--- Recorded data Enclosed Below ---

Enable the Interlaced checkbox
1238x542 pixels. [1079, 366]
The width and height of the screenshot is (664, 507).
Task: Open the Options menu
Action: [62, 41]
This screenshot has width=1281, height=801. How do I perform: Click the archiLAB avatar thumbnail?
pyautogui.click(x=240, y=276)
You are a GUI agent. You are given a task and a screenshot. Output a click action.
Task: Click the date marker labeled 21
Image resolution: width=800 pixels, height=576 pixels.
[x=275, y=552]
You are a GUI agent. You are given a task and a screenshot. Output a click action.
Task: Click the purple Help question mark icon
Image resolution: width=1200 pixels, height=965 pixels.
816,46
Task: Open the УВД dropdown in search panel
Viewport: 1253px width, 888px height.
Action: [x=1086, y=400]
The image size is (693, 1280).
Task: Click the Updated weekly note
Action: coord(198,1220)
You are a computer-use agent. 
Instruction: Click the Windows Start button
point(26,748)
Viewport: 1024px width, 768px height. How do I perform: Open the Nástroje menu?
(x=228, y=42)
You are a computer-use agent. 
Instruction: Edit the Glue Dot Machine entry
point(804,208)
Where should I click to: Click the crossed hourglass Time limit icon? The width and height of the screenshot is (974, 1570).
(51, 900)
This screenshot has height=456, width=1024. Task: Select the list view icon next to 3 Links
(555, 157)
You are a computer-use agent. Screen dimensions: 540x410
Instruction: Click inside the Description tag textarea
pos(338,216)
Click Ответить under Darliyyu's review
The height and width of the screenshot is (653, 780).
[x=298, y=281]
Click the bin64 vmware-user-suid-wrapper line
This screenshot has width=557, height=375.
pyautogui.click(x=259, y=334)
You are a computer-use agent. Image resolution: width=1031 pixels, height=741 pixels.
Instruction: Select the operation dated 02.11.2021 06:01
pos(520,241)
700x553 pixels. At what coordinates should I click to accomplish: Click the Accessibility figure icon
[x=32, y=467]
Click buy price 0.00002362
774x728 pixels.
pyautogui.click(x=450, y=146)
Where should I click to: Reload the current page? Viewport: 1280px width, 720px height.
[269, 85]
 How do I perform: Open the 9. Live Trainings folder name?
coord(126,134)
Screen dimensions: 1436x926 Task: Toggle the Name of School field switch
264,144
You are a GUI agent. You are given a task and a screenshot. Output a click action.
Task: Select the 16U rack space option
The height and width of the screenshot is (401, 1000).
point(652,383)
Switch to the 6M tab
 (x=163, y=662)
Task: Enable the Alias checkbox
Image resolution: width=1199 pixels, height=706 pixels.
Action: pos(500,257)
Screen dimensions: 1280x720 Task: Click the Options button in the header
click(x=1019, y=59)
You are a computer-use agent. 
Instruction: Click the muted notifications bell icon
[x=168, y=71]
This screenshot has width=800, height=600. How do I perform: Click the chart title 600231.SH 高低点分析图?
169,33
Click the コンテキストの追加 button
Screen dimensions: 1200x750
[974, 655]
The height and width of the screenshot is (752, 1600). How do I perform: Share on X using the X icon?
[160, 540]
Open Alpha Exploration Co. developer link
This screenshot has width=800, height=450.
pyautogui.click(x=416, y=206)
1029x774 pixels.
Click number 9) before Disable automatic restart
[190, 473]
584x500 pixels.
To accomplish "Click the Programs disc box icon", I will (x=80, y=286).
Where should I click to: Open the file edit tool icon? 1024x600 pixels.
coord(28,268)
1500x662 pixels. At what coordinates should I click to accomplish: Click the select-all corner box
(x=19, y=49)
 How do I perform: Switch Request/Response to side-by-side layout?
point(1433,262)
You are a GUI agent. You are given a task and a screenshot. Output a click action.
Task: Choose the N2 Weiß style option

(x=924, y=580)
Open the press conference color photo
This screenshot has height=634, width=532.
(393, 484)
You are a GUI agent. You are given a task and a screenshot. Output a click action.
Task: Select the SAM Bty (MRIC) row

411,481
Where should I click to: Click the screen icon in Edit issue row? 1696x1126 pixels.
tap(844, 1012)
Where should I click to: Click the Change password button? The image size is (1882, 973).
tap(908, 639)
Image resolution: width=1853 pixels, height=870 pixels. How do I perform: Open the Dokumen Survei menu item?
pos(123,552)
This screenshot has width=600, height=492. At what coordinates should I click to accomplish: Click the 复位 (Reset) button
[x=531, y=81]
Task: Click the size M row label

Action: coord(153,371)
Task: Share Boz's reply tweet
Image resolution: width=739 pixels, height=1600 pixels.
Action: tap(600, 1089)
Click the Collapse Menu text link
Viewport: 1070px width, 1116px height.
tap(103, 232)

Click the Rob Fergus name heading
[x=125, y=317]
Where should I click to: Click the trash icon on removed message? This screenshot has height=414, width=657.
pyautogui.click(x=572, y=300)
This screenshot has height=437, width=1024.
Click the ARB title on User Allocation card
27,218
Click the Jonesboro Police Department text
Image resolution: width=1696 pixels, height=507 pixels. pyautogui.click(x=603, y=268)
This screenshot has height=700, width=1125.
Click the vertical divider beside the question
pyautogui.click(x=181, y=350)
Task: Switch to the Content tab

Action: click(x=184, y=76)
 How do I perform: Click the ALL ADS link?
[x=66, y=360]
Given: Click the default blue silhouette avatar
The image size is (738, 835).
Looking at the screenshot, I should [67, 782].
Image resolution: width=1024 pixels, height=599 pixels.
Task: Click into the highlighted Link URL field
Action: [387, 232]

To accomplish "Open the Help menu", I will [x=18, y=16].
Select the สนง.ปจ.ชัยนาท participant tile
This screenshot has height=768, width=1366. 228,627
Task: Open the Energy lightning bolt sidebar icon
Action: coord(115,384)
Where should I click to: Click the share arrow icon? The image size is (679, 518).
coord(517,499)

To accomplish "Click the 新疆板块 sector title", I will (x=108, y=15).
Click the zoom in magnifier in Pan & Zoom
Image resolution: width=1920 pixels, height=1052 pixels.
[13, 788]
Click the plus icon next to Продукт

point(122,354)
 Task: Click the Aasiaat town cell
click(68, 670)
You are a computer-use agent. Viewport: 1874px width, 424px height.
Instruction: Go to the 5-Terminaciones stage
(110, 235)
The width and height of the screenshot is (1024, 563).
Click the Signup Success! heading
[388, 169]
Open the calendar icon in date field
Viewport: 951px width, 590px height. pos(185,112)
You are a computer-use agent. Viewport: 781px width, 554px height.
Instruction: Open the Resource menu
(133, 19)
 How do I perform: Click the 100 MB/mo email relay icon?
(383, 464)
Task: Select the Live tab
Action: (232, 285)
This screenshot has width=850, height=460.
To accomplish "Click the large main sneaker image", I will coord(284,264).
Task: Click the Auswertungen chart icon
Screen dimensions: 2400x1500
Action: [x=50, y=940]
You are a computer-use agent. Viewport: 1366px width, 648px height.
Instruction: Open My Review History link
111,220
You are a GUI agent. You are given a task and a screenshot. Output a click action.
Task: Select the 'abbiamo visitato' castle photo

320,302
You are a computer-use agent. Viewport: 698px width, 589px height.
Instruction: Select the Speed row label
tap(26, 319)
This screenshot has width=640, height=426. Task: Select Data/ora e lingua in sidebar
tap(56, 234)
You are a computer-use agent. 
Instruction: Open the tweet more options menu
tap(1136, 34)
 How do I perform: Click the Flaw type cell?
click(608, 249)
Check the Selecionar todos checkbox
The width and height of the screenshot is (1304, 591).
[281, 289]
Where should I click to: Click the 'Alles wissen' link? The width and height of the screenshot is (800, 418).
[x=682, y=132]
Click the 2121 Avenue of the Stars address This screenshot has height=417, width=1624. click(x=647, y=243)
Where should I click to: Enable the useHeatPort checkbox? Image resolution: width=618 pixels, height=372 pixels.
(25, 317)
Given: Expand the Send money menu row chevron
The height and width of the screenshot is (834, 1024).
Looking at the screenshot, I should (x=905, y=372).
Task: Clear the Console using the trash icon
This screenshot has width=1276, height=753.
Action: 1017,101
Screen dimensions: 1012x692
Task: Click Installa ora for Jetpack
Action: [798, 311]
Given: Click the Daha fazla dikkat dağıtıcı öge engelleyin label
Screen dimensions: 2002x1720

--- End of Enclosed Recorded data ---

#### What is being asked
For the word "will", return every line of the records that holds it.

#### Task answer
To accomplish "Click the Programs disc box icon", I will (x=80, y=286).
To accomplish "Open the Help menu", I will [x=18, y=16].
To accomplish "Click the 新疆板块 sector title", I will (x=108, y=15).
To accomplish "Click the large main sneaker image", I will coord(284,264).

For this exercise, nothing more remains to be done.